Last night, the Centers for Medicare and Medicaid Services issued its final rule on Multiple Procedure Payment Reduction for Part B therapy rates. This will result in a 25% reduction in reimbursement of practice expense for secondary procedures when multiple therapy services are provided in the same day. This negative impact was partially offset by a 8-9% increase in practice expense RVU reimbursement. We estimate that the impact of this final rule will be approximately 5 to 6 million dollars annually based upon our 2010 Part B therapy revenue run rate.  After mitigation, we believe that the net impact will be 2 to 3 million dollars.

Turning to our balance sheet, since our acquisition of Triumph we have been diligent about reducing our debt, and strong cash flow from operations in the third quarter allowed us to pay it down by 31.2 million dollars.  Year to date, we have reduced debt by 43 million dollars.
 
Our cash position also has allowed us to continue to fulfill our strategic growth plans.  Today, we are pleased to announce three projects that will expand our IRF operations and enhance our post-acute services in three key markets.

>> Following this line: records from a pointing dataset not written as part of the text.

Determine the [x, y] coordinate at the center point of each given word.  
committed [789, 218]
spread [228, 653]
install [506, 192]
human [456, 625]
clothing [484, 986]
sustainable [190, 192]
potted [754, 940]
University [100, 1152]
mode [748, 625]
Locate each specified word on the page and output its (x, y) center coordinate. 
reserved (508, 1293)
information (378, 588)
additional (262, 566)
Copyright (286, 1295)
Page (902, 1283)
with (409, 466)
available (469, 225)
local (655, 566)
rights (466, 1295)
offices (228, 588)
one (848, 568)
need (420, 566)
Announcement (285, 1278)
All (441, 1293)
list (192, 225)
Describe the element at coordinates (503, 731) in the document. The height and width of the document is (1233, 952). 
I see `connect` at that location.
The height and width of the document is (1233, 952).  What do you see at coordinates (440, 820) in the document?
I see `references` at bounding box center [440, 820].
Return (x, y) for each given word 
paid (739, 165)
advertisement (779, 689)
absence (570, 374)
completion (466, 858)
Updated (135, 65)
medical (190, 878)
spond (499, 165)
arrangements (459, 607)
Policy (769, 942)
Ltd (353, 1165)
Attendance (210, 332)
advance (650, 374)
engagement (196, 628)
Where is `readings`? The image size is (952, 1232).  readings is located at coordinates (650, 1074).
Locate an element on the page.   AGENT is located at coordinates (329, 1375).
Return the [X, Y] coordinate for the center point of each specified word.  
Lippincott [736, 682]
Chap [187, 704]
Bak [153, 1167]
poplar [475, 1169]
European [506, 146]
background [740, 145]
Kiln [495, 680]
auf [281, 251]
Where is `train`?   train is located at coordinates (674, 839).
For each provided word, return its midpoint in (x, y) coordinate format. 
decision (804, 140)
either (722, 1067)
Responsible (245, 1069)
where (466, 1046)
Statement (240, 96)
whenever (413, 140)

First, we have signed a letter of intent with Saint Joseph Regional Medical Center in South Bend, Indiana, to form a joint venture that will own and operate their existing 40-bed IRF, which we recently began to manage.  Saint Joseph Rehabilitation Institute complements our existing LTACH located on an additional campus of Saint Joseph.  We expect to close on the joint venture agreement in the first quarter of 2011.

Secondly, we are developing a 46-bed IRF in northeast Houston.  Our presence in Houston has strong support by local physicians and acute care providers, who serve a fast-growing patient population. This hospital is scheduled for completion by the beginning of 2012.

Finally, we have entered an agreement with Select Medical under which we will exchange our 60-bed IRF in Miami for Select’s 70-bed long-term acute care hospital in northwest Indiana.  This transaction enables us to expand our continuum in the market, which currently includes 3 managed IRFs, an outpatient and skilled nursing facility program.  We expect to close on the transaction January 1.

These projects are part of several we have been evaluating that involve developing our IRF services in continuum markets.  We look forward to updating you on our progress.
 
With that, I would like to have our operator open the call for questions.
 
To be read following Questions and Answers
As a reminder, a replay of this call will be available beginning at 3 pm Eastern time today.  An online archive also is available on our website, www.rehabcare.com.